Input material
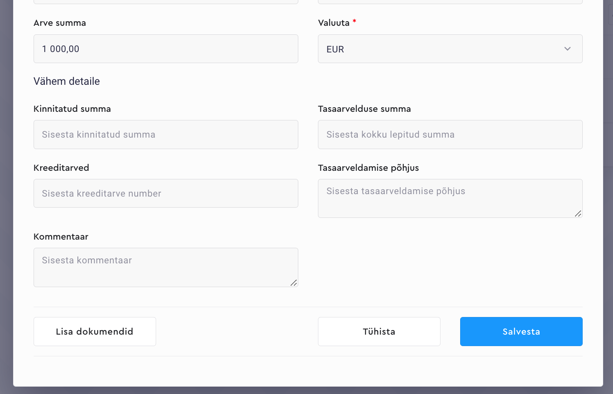
Task: Click the Tasaarvelduse summa label text
Action: coord(364,109)
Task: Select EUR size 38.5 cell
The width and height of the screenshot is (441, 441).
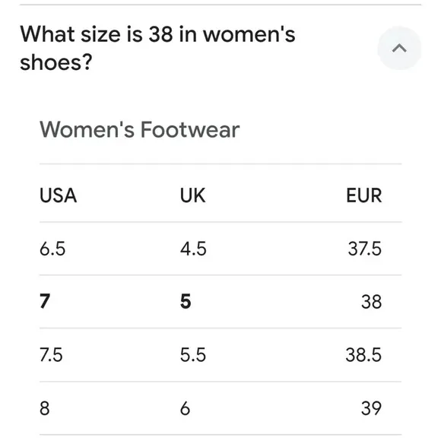Action: click(363, 354)
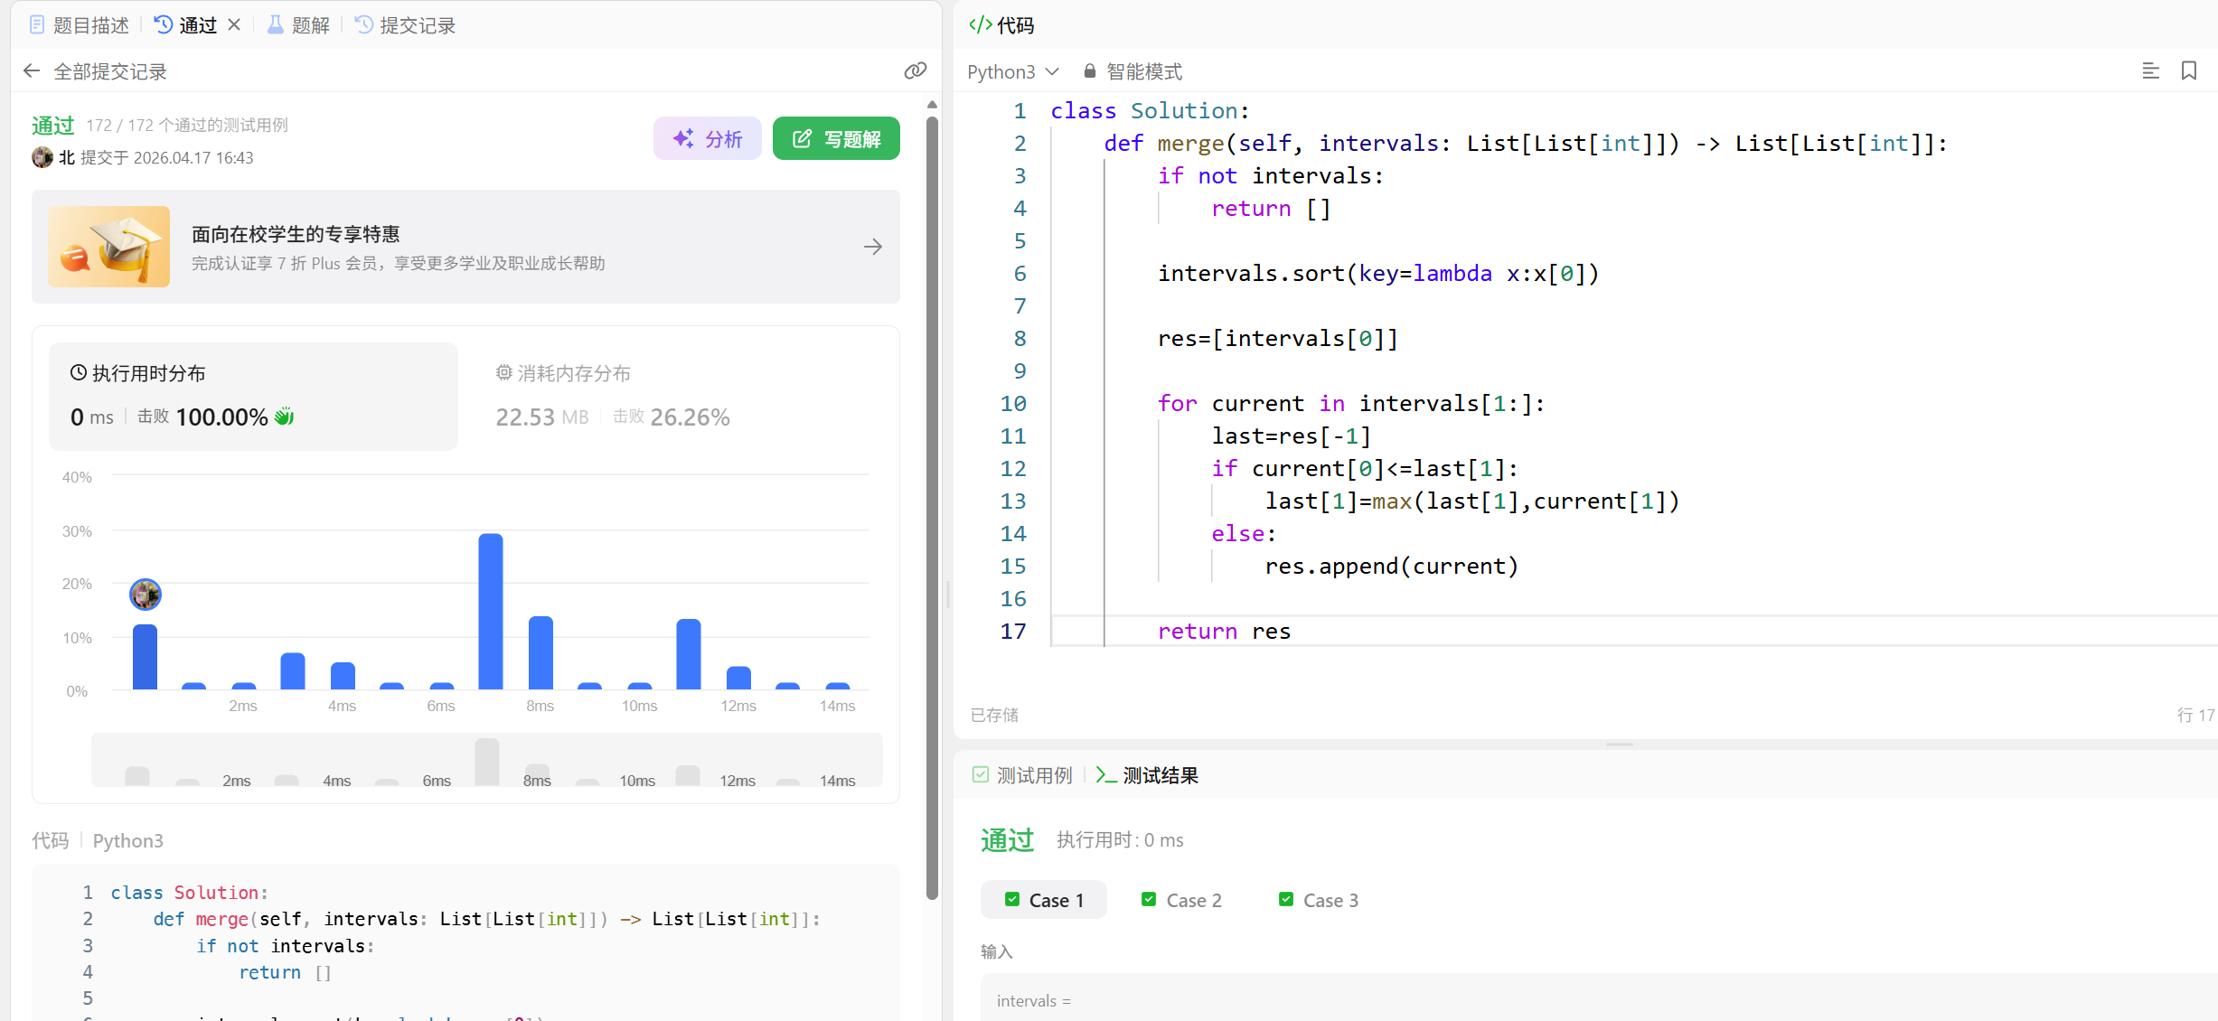Switch to the 题目描述 tab
This screenshot has width=2218, height=1021.
[80, 24]
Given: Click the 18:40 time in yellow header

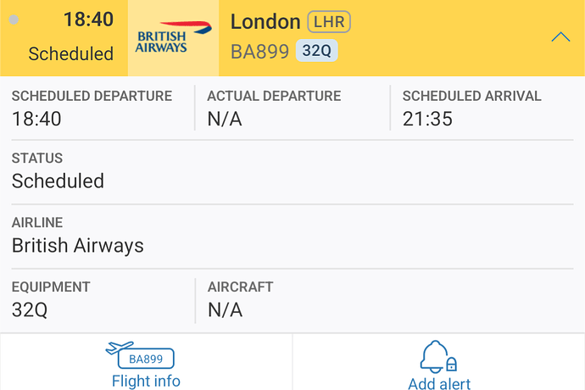Looking at the screenshot, I should tap(88, 20).
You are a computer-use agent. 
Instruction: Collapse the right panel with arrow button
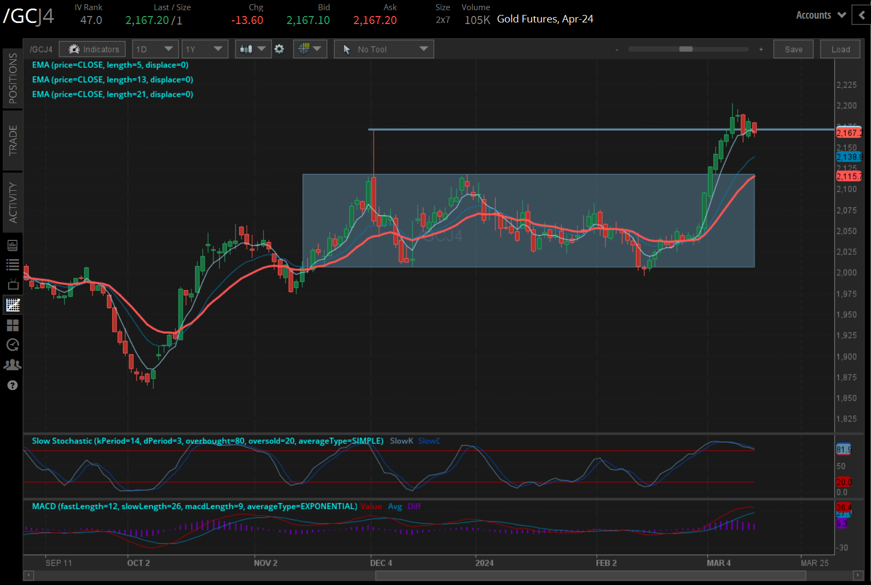[861, 15]
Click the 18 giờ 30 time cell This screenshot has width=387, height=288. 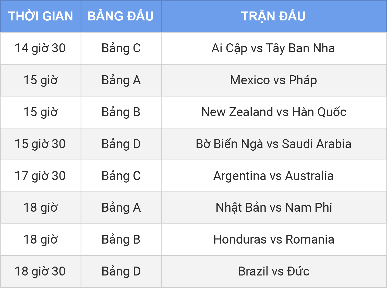point(41,272)
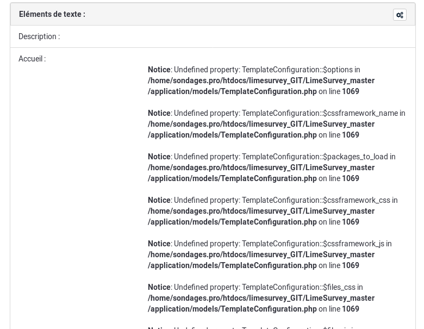Click line number 1069 in the $cssframework_name notice
This screenshot has height=329, width=424.
tap(351, 135)
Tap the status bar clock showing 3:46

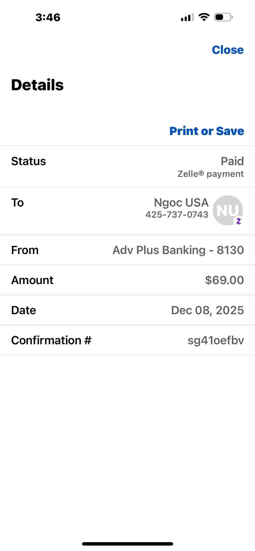point(48,17)
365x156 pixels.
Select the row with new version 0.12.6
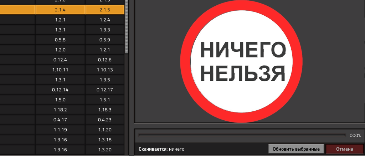coord(104,60)
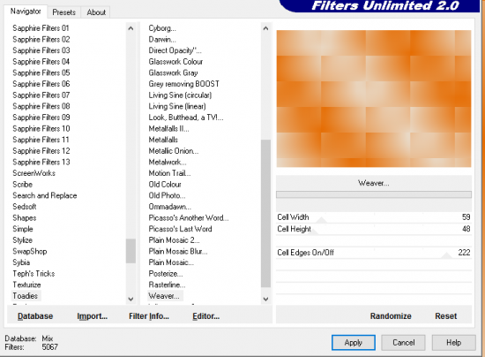Click the Import... button

pyautogui.click(x=93, y=316)
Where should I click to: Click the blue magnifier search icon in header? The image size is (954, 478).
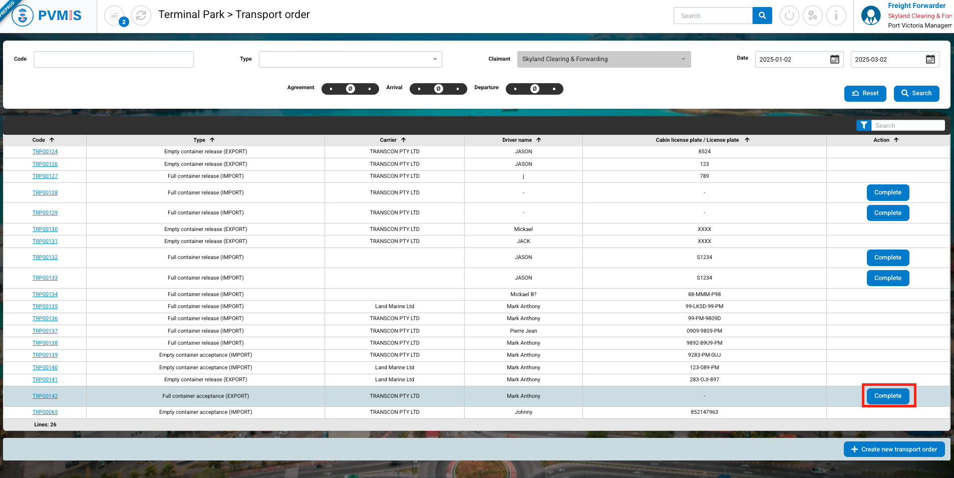762,16
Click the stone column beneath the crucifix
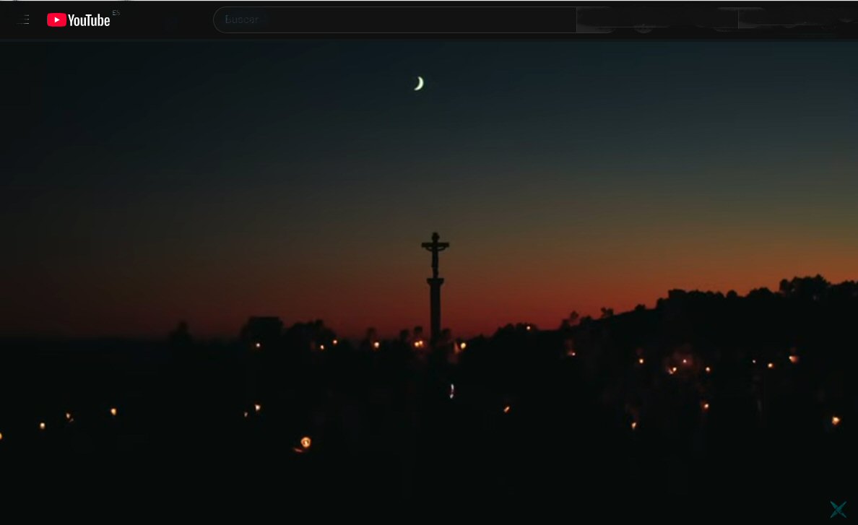The width and height of the screenshot is (858, 525). (x=435, y=307)
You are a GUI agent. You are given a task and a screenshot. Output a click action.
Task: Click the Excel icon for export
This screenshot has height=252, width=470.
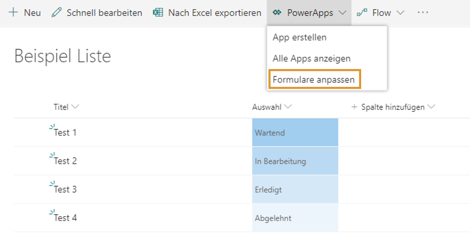tap(158, 13)
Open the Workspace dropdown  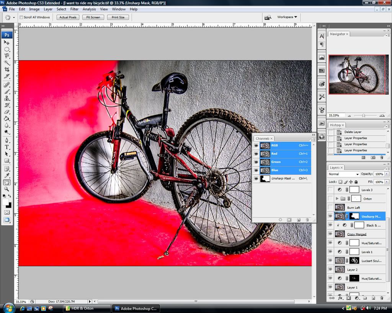pyautogui.click(x=287, y=17)
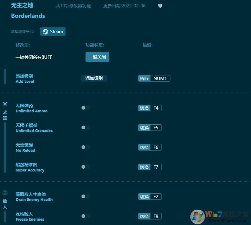The height and width of the screenshot is (225, 251).
Task: Click the F2 hotkey field for Drain Enemy Health
Action: pyautogui.click(x=155, y=196)
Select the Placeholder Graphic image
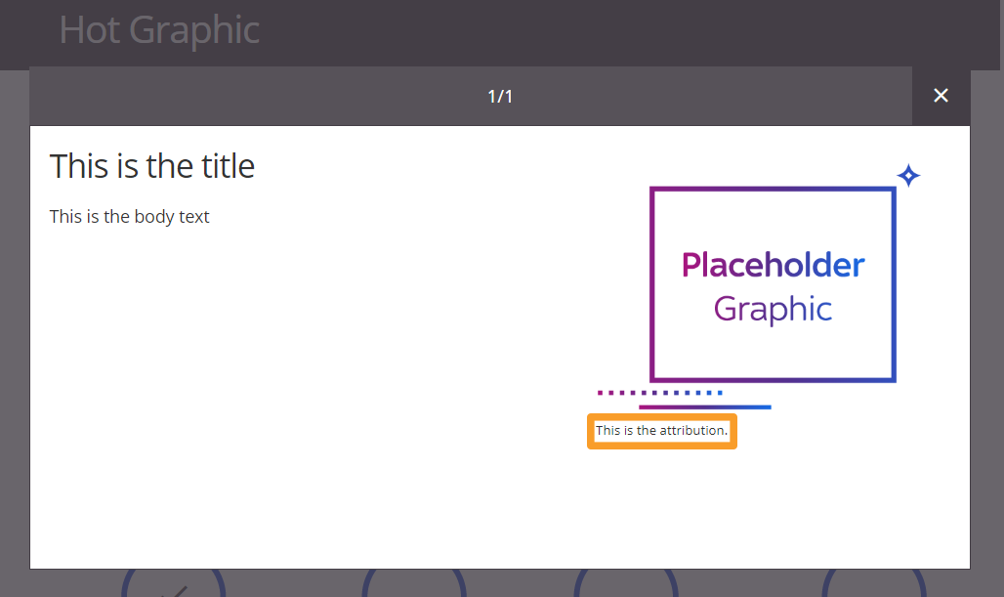 click(x=772, y=284)
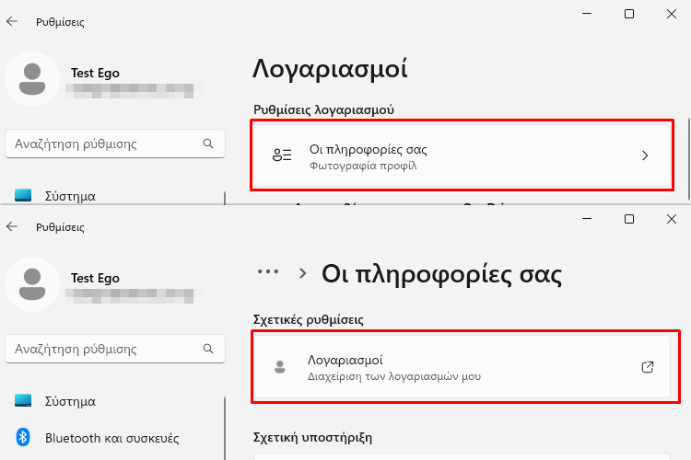The image size is (691, 460).
Task: Click the breadcrumb chevron before Οι πληροφορίες σας title
Action: pos(302,273)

Problem description
Please copy out the material word for word, starting at the line that contains "Click the stone column beneath the crucifix" and stopping after the line that contains "tap(158, 13)". Leave the pictures out of your answer.

Completed exercise
Click the stone column beneath the crucifix
The width and height of the screenshot is (858, 525). (x=435, y=307)
You are a GUI agent. You are given a task and a screenshot. Output a click action.
Task: Click the Excel icon for export
This screenshot has height=252, width=470.
tap(158, 13)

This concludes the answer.